■ **Texte de la page**
▽
Conformément aux dispositions de l'article 805 du Code de Procédure Civile, Madame Johanne PERRIER, Magistrat honoraire exerçant des fonctions juridictionnelles, magistrat rapporteur, assistée de Madame Line MALLEVERGNE, Greffier, a tenu seule l'audience au cours de laquelle elle a été entendue en son rapport oral, les avocats sont intervenus au soutien des intérêts de leurs clients.
Après quoi, Madame Johanne PERRIER, Magistrat honoraire exerçant des fonctions juridictionnelles, a donné avis aux parties que la décision serait rendue le 30 Novembre 2022, par mise à disposition au greffe de la cour, après en avoir délibéré conformément à la Loi.
Au cours de ce délibéré Madame Johanne PERRIER, Magistrat honoraire exerçant des fonctions juridictionnelles, a rendue compte à la cour composée de Monsieur Pierre-Louis PUGNET, Président de Chambre, de Monsieur Jean-Pierre COLOMER, Conseiller et d'elle-même.
A l'issue de leur délibéré commun a été rendu à la date fixée, l'arrêt dont la teneur suit par mise à disposition au greffe.
△
■ **Données d'entrée**
▽
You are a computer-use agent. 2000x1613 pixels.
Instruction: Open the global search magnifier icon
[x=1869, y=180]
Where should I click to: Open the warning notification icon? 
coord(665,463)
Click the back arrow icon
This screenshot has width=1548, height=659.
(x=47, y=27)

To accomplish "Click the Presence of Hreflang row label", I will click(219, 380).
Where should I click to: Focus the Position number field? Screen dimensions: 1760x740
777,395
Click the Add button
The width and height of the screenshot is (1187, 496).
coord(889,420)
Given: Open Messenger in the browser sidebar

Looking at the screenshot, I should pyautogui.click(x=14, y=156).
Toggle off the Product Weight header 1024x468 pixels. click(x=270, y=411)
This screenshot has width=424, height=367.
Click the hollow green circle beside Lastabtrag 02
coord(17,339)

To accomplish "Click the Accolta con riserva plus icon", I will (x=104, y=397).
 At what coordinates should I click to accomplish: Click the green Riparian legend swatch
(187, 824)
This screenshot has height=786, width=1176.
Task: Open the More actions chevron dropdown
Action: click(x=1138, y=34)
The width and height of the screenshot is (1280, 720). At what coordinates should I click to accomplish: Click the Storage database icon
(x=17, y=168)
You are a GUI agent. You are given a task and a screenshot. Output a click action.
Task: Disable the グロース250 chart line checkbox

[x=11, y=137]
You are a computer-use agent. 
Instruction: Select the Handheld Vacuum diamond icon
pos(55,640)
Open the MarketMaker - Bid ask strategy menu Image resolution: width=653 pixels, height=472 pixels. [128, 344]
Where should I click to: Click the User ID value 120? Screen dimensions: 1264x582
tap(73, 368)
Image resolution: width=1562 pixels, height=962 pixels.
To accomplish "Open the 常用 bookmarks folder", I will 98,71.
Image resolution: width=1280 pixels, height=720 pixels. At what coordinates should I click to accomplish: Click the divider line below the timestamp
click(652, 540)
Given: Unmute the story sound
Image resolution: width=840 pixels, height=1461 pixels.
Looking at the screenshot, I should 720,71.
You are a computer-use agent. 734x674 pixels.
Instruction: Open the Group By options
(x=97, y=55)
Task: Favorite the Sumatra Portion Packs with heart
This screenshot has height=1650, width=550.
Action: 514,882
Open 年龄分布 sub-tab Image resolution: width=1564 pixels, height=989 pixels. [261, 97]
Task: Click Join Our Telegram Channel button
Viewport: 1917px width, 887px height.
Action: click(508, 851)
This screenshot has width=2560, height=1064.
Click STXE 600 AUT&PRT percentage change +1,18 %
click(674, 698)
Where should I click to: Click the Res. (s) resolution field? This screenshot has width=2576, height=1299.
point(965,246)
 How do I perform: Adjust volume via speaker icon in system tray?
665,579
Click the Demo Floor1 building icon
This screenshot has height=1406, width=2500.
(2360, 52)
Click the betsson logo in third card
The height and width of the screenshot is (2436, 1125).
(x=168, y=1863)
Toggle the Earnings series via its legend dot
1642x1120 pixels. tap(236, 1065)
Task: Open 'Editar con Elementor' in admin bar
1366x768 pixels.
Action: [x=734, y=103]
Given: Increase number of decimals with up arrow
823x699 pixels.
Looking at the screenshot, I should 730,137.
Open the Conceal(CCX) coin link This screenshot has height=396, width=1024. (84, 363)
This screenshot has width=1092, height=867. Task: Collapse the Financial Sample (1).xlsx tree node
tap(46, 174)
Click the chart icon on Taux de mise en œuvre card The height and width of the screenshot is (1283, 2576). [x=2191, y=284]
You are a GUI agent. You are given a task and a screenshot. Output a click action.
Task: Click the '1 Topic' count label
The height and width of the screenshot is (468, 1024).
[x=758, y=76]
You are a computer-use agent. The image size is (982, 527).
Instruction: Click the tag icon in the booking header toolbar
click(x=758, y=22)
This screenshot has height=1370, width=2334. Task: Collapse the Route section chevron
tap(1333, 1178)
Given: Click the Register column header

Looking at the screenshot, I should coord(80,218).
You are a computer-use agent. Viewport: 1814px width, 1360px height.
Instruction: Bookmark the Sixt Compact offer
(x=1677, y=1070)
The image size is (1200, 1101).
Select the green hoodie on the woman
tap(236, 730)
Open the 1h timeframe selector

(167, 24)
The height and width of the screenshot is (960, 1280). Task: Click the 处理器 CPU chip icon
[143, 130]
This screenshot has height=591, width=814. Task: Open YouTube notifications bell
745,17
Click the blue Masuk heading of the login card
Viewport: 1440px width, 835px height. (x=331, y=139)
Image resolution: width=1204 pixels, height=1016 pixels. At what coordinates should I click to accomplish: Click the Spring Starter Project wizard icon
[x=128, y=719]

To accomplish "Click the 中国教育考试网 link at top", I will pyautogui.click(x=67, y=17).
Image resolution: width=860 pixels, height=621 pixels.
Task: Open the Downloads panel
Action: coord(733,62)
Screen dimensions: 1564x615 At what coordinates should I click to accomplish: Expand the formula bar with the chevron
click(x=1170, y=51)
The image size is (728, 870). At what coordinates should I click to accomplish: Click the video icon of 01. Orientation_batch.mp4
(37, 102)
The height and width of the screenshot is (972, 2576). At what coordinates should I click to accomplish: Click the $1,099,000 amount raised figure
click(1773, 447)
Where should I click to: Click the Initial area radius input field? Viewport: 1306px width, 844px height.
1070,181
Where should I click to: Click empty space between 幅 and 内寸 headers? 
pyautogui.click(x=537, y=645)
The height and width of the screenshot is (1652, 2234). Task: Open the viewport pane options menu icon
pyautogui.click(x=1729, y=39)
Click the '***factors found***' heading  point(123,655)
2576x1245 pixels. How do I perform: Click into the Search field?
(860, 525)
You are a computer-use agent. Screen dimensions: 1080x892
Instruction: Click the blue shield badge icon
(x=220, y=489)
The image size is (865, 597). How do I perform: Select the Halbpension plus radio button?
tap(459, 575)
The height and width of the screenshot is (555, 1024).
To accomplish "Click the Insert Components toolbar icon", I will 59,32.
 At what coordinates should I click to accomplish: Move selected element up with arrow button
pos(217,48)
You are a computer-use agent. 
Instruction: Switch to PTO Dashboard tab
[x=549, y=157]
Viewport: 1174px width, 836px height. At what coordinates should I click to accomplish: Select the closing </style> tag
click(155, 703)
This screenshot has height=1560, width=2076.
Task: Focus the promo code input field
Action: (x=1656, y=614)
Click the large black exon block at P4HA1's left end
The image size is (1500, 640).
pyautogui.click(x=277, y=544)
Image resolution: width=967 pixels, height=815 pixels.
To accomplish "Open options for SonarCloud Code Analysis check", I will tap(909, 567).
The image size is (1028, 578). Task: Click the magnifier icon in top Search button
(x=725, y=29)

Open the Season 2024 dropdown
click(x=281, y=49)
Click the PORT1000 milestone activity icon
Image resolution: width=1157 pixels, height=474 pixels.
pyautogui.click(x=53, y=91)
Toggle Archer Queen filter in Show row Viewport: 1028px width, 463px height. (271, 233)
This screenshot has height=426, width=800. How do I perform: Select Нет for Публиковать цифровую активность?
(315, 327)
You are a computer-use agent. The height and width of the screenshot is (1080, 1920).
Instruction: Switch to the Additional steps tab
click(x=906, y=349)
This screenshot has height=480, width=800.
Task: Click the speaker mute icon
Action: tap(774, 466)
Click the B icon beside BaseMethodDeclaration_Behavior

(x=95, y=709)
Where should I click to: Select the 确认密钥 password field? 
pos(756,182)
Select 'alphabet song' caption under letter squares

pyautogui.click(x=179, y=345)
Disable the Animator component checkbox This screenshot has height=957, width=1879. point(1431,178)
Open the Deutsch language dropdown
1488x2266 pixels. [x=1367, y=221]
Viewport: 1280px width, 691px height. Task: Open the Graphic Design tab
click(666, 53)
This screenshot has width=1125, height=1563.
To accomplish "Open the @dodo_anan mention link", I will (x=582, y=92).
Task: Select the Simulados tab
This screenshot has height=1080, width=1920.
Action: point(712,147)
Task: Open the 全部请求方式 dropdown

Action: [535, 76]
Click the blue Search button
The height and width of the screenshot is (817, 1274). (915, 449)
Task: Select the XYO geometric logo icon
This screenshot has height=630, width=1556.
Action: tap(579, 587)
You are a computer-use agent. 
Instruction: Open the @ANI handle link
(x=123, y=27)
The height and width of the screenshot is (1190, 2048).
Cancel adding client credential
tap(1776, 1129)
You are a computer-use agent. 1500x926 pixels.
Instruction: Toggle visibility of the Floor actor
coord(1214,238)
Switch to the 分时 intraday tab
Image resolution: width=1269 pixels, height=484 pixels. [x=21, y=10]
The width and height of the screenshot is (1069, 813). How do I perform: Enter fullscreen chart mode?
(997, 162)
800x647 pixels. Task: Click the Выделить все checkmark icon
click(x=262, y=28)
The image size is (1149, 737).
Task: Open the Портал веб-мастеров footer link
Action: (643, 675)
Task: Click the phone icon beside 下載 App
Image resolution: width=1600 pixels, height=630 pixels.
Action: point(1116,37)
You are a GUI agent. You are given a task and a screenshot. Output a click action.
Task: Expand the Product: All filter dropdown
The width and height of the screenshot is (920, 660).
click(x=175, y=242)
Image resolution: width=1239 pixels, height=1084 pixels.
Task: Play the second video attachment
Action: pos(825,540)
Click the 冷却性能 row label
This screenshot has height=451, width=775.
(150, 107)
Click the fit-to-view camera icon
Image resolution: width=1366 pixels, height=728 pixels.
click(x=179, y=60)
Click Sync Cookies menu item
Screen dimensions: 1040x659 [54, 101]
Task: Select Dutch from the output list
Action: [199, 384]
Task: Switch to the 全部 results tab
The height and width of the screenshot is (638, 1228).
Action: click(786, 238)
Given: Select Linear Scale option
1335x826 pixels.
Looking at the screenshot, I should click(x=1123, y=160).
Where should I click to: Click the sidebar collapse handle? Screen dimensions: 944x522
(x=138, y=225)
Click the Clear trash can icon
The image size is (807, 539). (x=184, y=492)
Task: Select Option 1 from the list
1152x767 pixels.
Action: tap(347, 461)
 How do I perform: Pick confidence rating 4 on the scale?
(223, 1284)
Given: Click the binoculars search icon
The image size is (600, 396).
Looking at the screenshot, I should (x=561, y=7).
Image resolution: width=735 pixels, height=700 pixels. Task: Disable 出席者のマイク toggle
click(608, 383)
△
■ **Énoncé A**
Peux-tu restituer fidèlement le passage de l'extrait d'arrêt qui commence par « Au cours de ce » et se poursuit jusqu'à « Conseiller et d'elle-même. » ?
■ **Énoncé B**
Peux-tu transcrire telles quelles, parmi les rangées, les lignes allant de celle qui contient « Click the betsson logo in third card » jusqu'à celle qui contient « tap(236, 730) », ces deux lignes comprises ?

■ **Réponse complète A**
Au cours de ce délibéré Madame Johanne PERRIER, Magistrat honoraire exerçant des fonctions juridictionnelles, a rendue compte à la cour composée de Monsieur Pierre-Louis PUGNET, Président de Chambre, de Monsieur Jean-Pierre COLOMER, Conseiller et d'elle-même.

■ **Réponse complète B**
Click the betsson logo in third card
The height and width of the screenshot is (2436, 1125).
(x=168, y=1863)
Toggle the Earnings series via its legend dot
1642x1120 pixels. tap(236, 1065)
Task: Open 'Editar con Elementor' in admin bar
1366x768 pixels.
Action: [x=734, y=103]
Given: Increase number of decimals with up arrow
823x699 pixels.
Looking at the screenshot, I should 730,137.
Open the Conceal(CCX) coin link This screenshot has height=396, width=1024. (84, 363)
This screenshot has width=1092, height=867. Task: Collapse the Financial Sample (1).xlsx tree node
tap(46, 174)
Click the chart icon on Taux de mise en œuvre card The height and width of the screenshot is (1283, 2576). [x=2191, y=284]
You are a GUI agent. You are given a task and a screenshot. Output a click action.
Task: Click the '1 Topic' count label
The height and width of the screenshot is (468, 1024).
[x=758, y=76]
You are a computer-use agent. The image size is (982, 527).
Instruction: Click the tag icon in the booking header toolbar
click(x=758, y=22)
This screenshot has height=1370, width=2334. Task: Collapse the Route section chevron
tap(1333, 1178)
Given: Click the Register column header

Looking at the screenshot, I should coord(80,218).
You are a computer-use agent. Viewport: 1814px width, 1360px height.
Instruction: Bookmark the Sixt Compact offer
(x=1677, y=1070)
The image size is (1200, 1101).
Select the green hoodie on the woman
tap(236, 730)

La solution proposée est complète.